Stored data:
<<<<

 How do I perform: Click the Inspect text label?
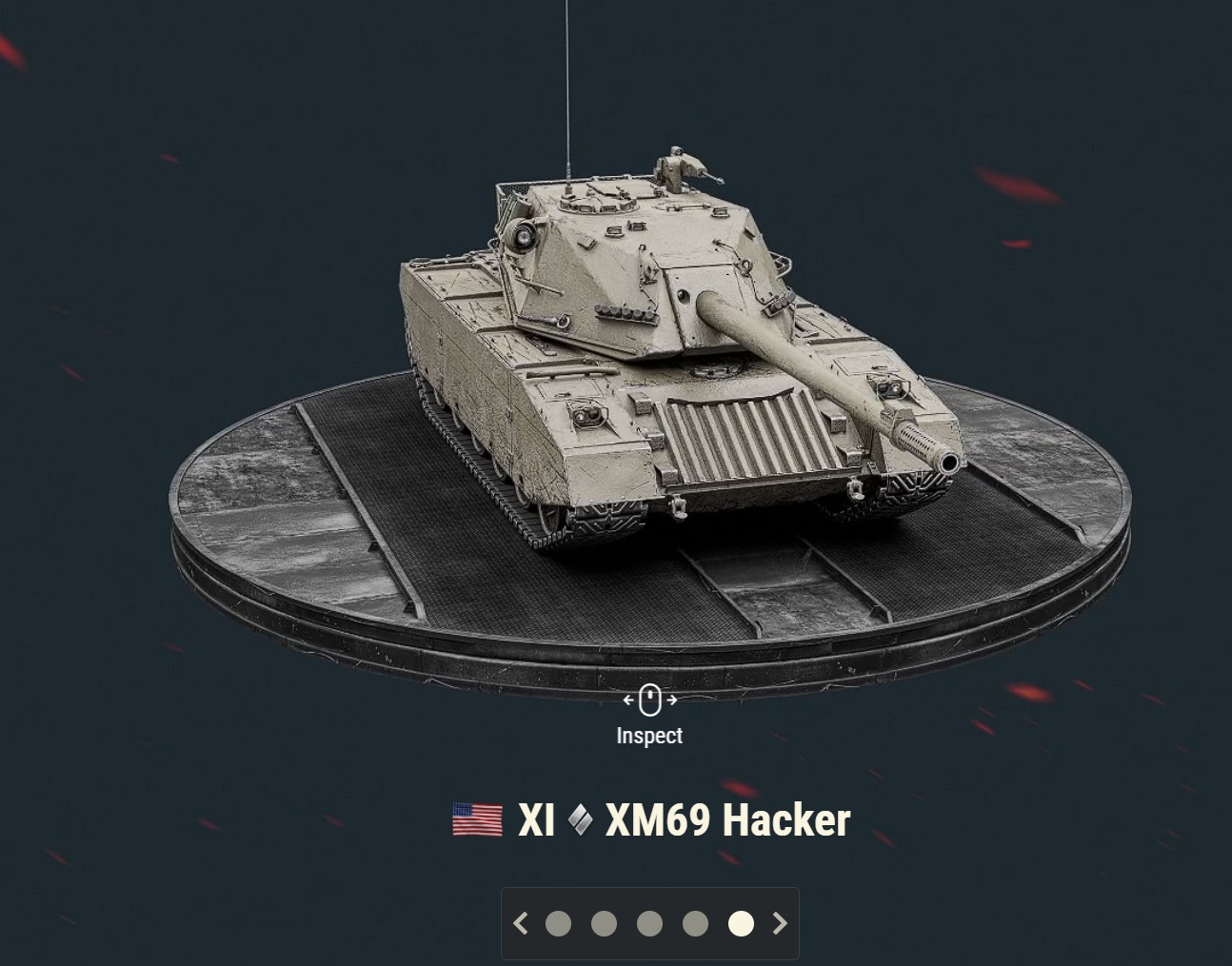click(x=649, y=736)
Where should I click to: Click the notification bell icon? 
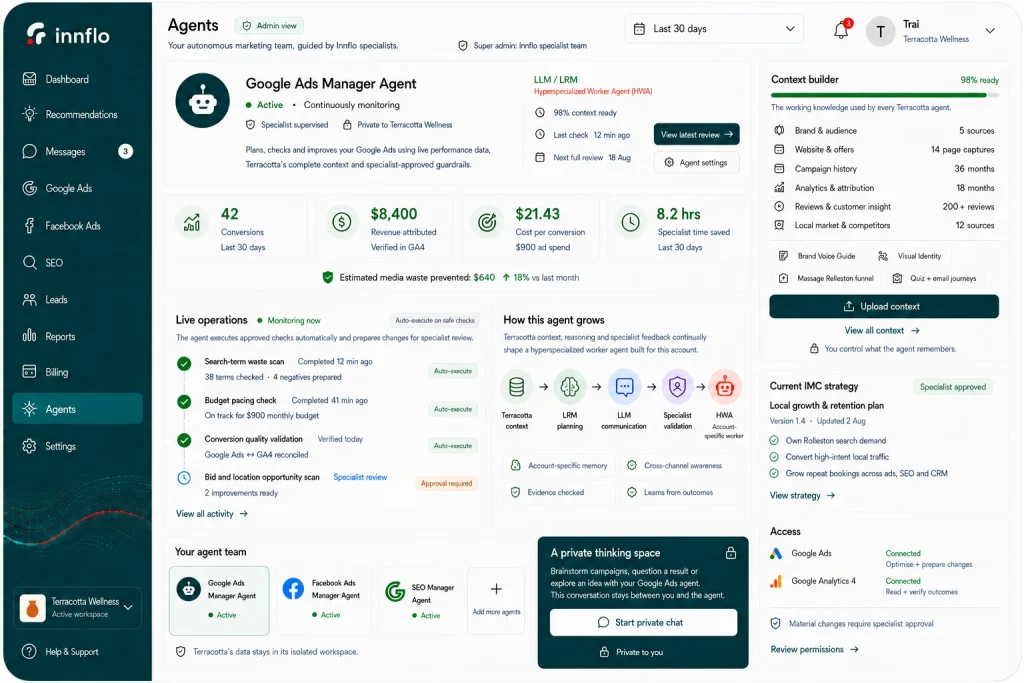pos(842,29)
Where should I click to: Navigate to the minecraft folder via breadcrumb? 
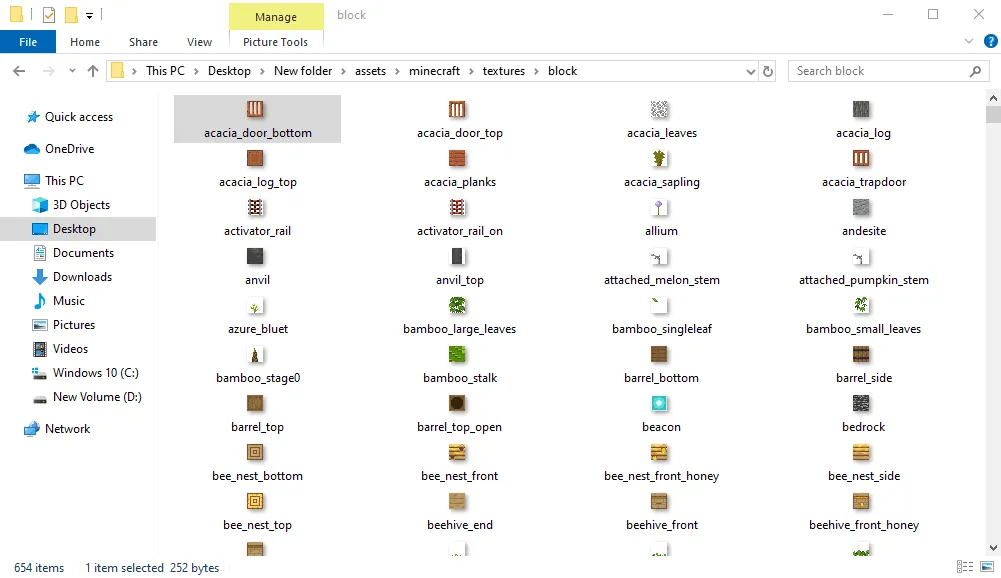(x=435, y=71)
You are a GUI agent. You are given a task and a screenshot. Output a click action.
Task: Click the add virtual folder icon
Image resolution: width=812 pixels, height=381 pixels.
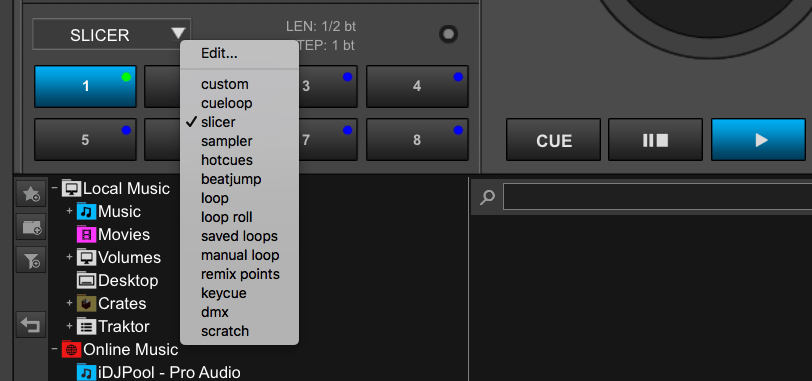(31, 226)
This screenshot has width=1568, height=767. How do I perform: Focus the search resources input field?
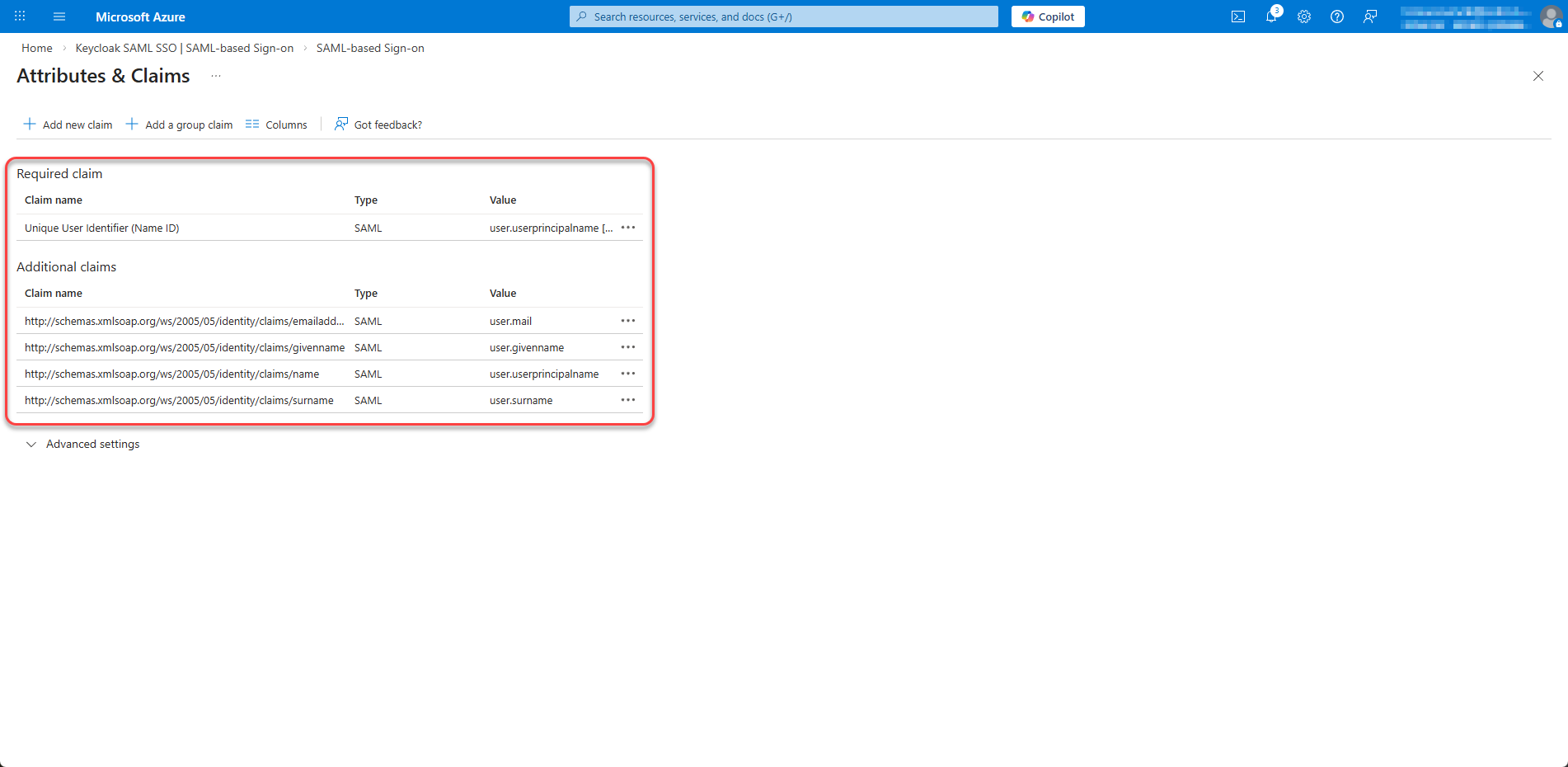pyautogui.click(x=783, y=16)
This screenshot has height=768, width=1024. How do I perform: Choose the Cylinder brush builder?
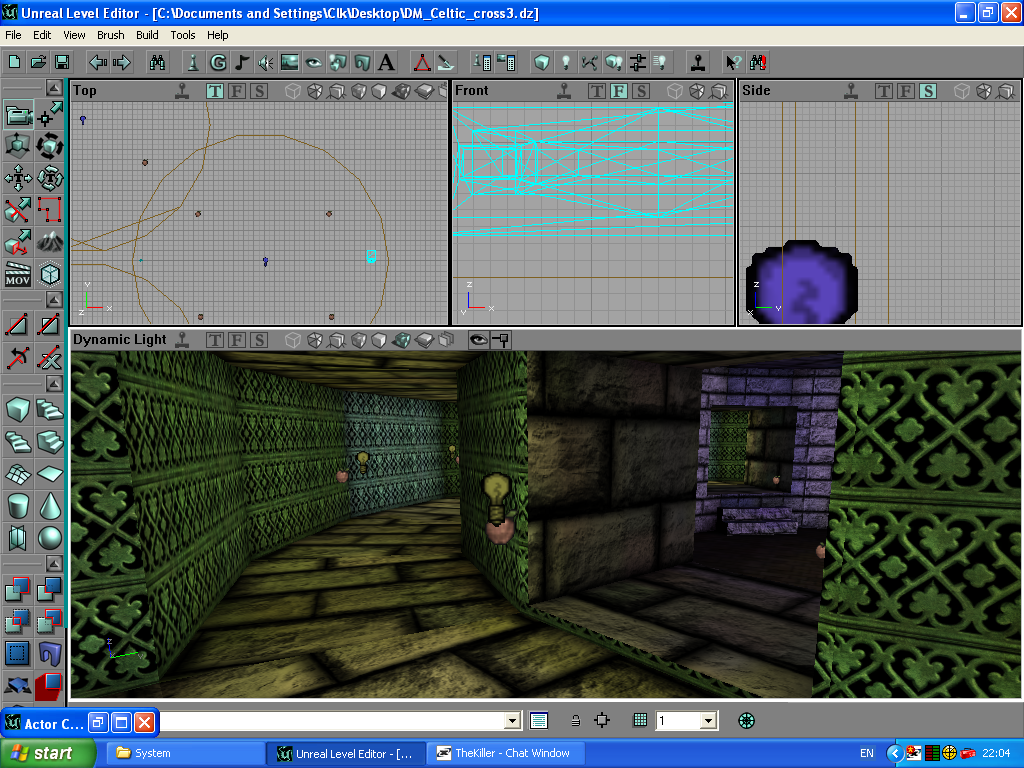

>>>>

What you should do:
Each record must be set down again without alteration, and no picture may be carried over.

Result:
 How do I perform: Click the Inspect text label?
click(x=649, y=736)
Where should I click to: Click the notification bell icon? 
pos(842,29)
Where should I click to: Navigate to the minecraft folder via breadcrumb? 
(x=435, y=71)
You are a GUI agent. You are given a task and a screenshot. Output a click action.
Task: Click the add virtual folder icon
Image resolution: width=812 pixels, height=381 pixels.
(31, 226)
This screenshot has width=1568, height=767. How do I perform: Focus the search resources input field?
pyautogui.click(x=783, y=16)
This screenshot has height=768, width=1024. How do I perform: Choose the Cylinder brush builder?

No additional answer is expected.